> _EXTRACTO DE PÁGINA_
· · · · · · ·

El último pasillo

Publicado el laurgar

La letra con sangre…

letra con sangre

Cuando tenía once años, más o menos, recuerdo haber leído Cóndores no entierran todos los días, del escritor tulueño Gustavo Álvarez Gardeazábal. En mis recuerdos de lecturas, ese fue el primer libro colombiano violento que leí, y quedé maravillada: una Colombia se me comenzaba a dibujar en la literatura, y me gustaba. No era la Colombia que salía en el libro de Ciencias Sociales, no era la Colombia que leía diariamente en el pizarrón del colegio, ni en los atlas, ni en ese mapa gigante que, extendido sobre la mesa de costura de mi abuela, resistía paciente los dedos de mi abuelo recorriéndolo mientras me contaba apartes de la historia colombiana.

Tres o cuatro años más tarde tuve una profesora de castellano a quien le gustaba mucho consentir mi gusto por la lectura prestándome libros, sobre todo aquellos libros de publicación reciente (estoy hablando, más precisamente, de los años 97, 98, 99) que no habían llegado a la ciudad en donde yo vivía y que ella conseguía en Medellín. Un día, mi profesora apareció con un libro que, si mi memoria no me engaña, publicaba Editorial Plaza & Janés y cuyo autor no me sonaba para nada. El libro se titulaba Rosario Tijeras y el autor es el hoy reconocidísimo Jorge Franco Ramos. Para ese entonces Rosario Tijeras recién comenzaba a llamar la atención de todos esos lectores que se interesaron tanto en la historia y que agotaron, según algunas cifras que saqué al vuelo de internet, 25.000 ejemplares, algo novedoso en un país que, por las quejas que yo he escuchado siempre, lee poco, o casi no lee.

· · · · · · ·

> _ENUNCIADO_
Copia el fragmento del texto sobre lecturas de juventud que empieza con las palabras que contienen "Tres o cuatro" y termina con "casi no lee.", sustituyendo "Medellín" por "Bogotá".

> _DATOS_
· · · · · · ·

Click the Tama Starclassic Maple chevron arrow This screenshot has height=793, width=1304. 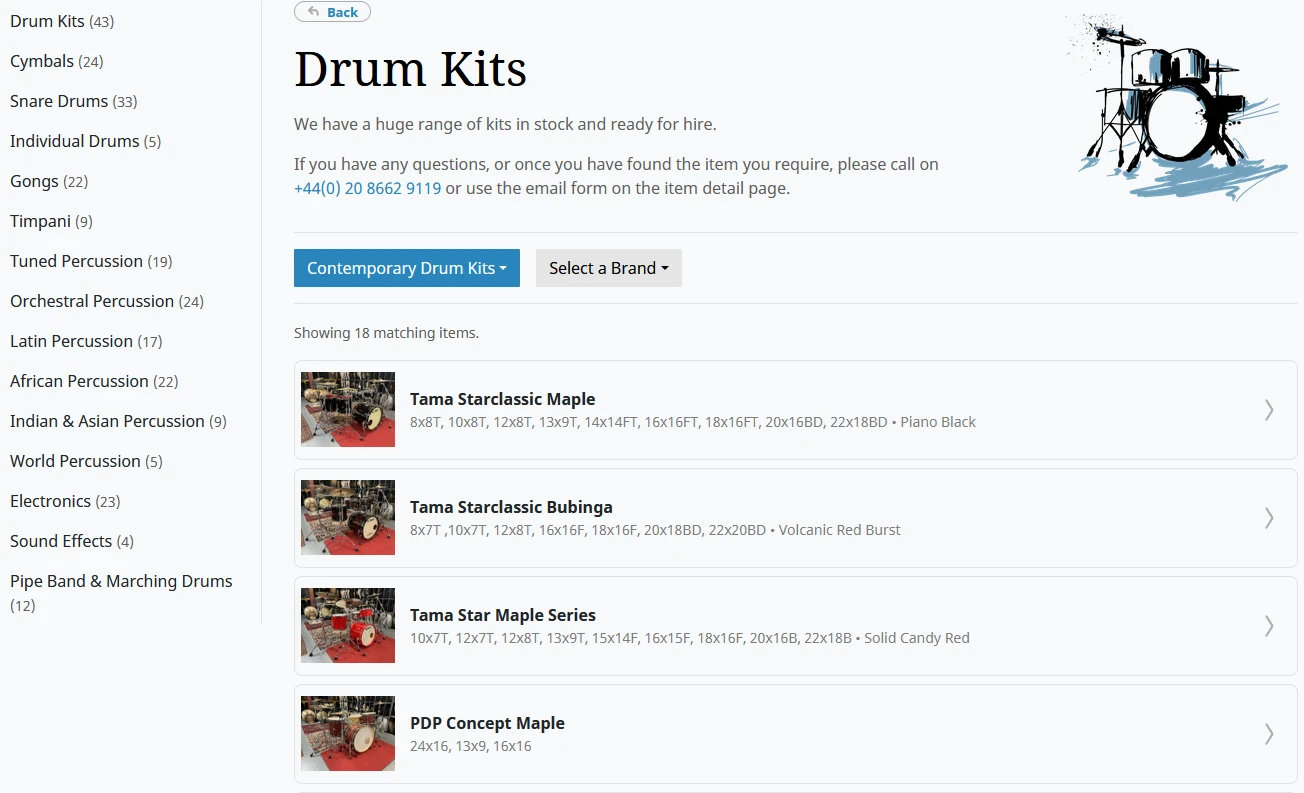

· · · · · · ·

> _RESPUESTA DEL EJERCICIO_
Tres o cuatro años más tarde tuve una profesora de castellano a quien le gustaba mucho consentir mi gusto por la lectura prestándome libros, sobre todo aquellos libros de publicación reciente (estoy hablando, más precisamente, de los años 97, 98, 99) que no habían llegado a la ciudad en donde yo vivía y que ella conseguía en Bogotá. Un día, mi profesora apareció con un libro que, si mi memoria no me engaña, publicaba Editorial Plaza & Janés y cuyo autor no me sonaba para nada. El libro se titulaba Rosario Tijeras y el autor es el hoy reconocidísimo Jorge Franco Ramos. Para ese entonces Rosario Tijeras recién comenzaba a llamar la atención de todos esos lectores que se interesaron tanto en la historia y que agotaron, según algunas cifras que saqué al vuelo de internet, 25.000 ejemplares, algo novedoso en un país que, por las quejas que yo he escuchado siempre, lee poco, o casi no lee.